Whether it’s the Summit, or the Parliament, or National Cabinet, or here with the Canberra Press Gallery, we’re never going to agree on everything.

We’re never going to have 100 per cent of people, 100 per cent happy with every decision and outcome.

But I know we’ll get more done – and we’ll do it better – if we disagree constructively, debate respectfully, look at the substance of issues rather than question motives, and together search for solutions.

Good government must drive this culture, to make the case for reforms.

In order to do that we need to rebuild trust in government.

My colleagues and I don’t share the strange self-loathing of our predecessors.

Raging against the role of government, while in government.

Obsessing over secrecy.

Having to be shamed into doing the bare minimum at the last possible moment.

An ideology that meant even as they made government bigger, the Liberals and Nationals showed no interest in making government work better.

One hundred days ago, on the 21st May, the Australian people voted for a better future.

Australians have placed their trust in our new Labor Government.

We are determined to repay that trust - by demonstrating a commitment to transparency and integrity.

Holding ourselves to a higher standard of behaviour than ‘it’s not illegal’.

Creating a National Anti-Corruption Commission, with real power and authority.

And examining brutal failures of government services, like Robodebt, to make sure that kind of betrayal of vulnerable people can never happen again.

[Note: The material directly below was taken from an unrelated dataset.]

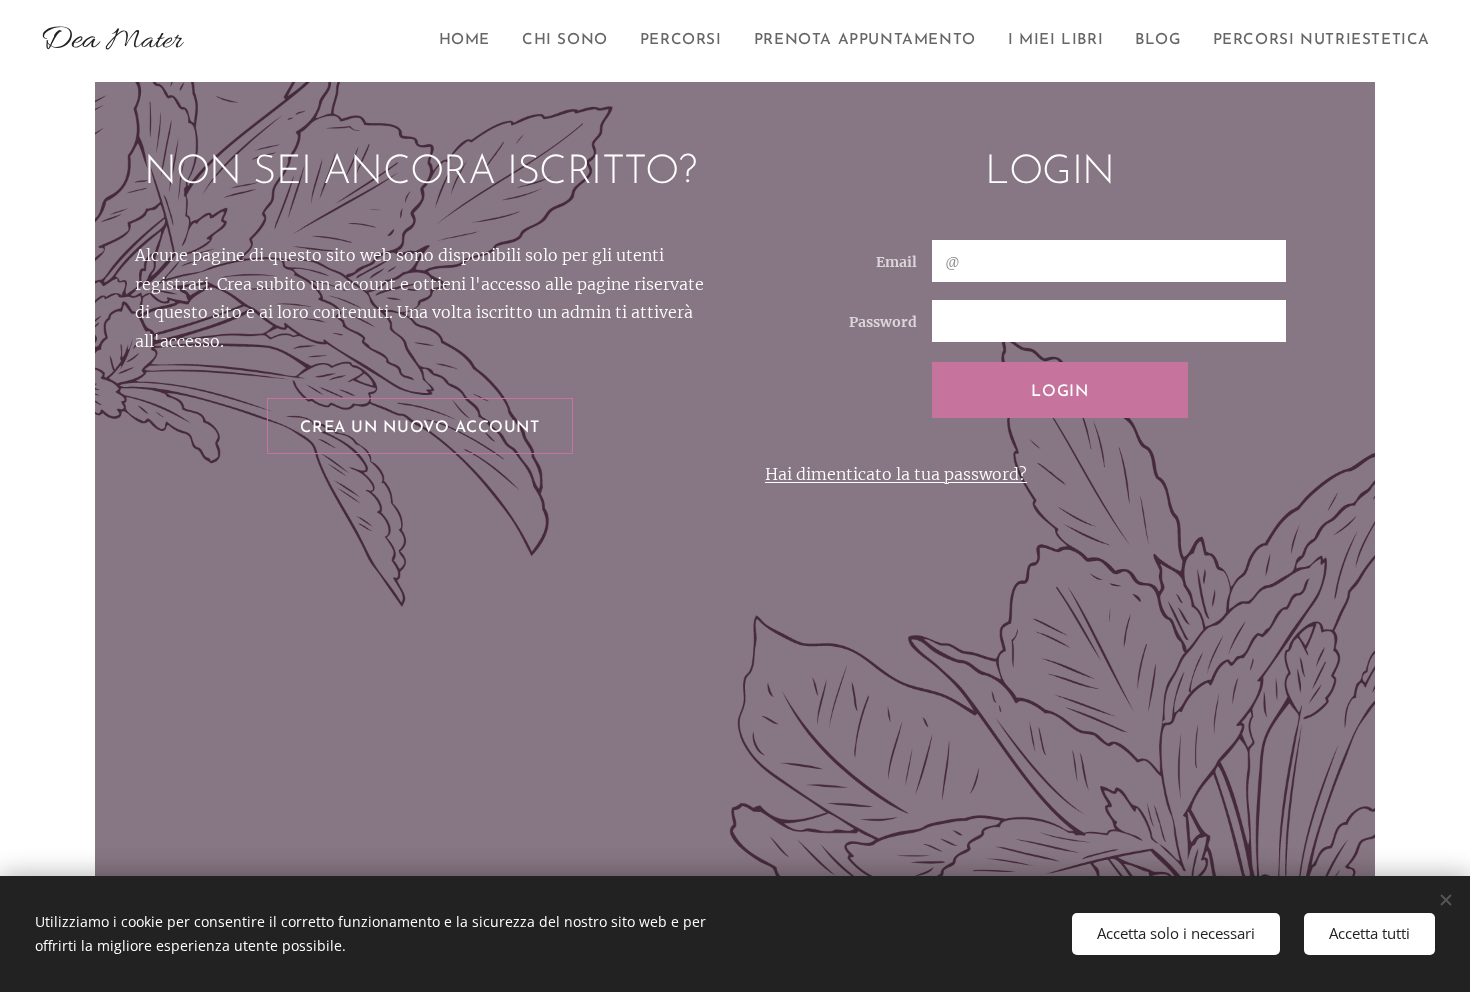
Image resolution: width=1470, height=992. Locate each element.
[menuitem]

Above all, we recognise that renewing people’s trust in government requires us to prove government can deliver for people.

I know good government can change lives.

But I understand that many Australians feel like government doesn’t work for them; that politics is obsessed with the short term.

And – frankly - the only way to change that, is to deliver on what matters to the Australian people.

That means taking action on cost-of-living:

  • Cheaper medicine
  • Cheaper child care
  • More affordable housing
  • More renewable energy to bring down power bills.

And it means implementing the reforms which create opportunities, lift living standards and include people in the benefits of our national progress.

We’ve been in government for 100 days.

But my colleagues and I are not here to mark time.

We’re here to build the strong-growth, fair-wage, high productivity economy that will deliver the next generation of prosperity for Australians.

Achieving this - moving beyond response and recovery to reform and renewal - will take hard work and tough decisions.

It will demand co-operation. It will require us to persevere in the face of tough times.

But I have unlimited faith in the people of Australia and their ability to rise to the challenge.

At the most basic level, three things got us through the pandemic.

One, closing our borders.

Two, our public health system and vaccinations.

And three, the resilience and resolve of Australians.

We can’t close our borders to the challenges we are facing now.

We can’t vaccinate ourselves against economic competition in our globalised world; we are not immune to evolving technology.

We can’t isolate ourselves from climate change, or the national security challenges in our region.

But our most powerful advantage, our greatest asset remains: the Australian people.

And investing in people is how we make economic reform work.

It’s the answer to the productivity question, and it’s the foundation for long-term renewal.

This the heart of our agenda – responding to the challenges of today, reforming for the opportunities of tomorrow:

  • More secure work and fair wages in safe workplaces
  • Proper funding for every stage of education and training and skills
  • Real action on equality for women
  • Backing the services which empower people to fulfil their potential – Medicare, the NDIS, aged care
  • And cleaner, cheaper energy which will power a new generation of jobs in communities across the country particularly in our regions.

This is how Labor Governments change the country: investing in people’s potential, rewarding their hard work, supporting their aspirations.

If we co-operate, if we work together, if we act with purpose and urgency and ambition then we won’t just ride-out these tough times, we will be well on our way to a better future.

That better future remains our light on the hill.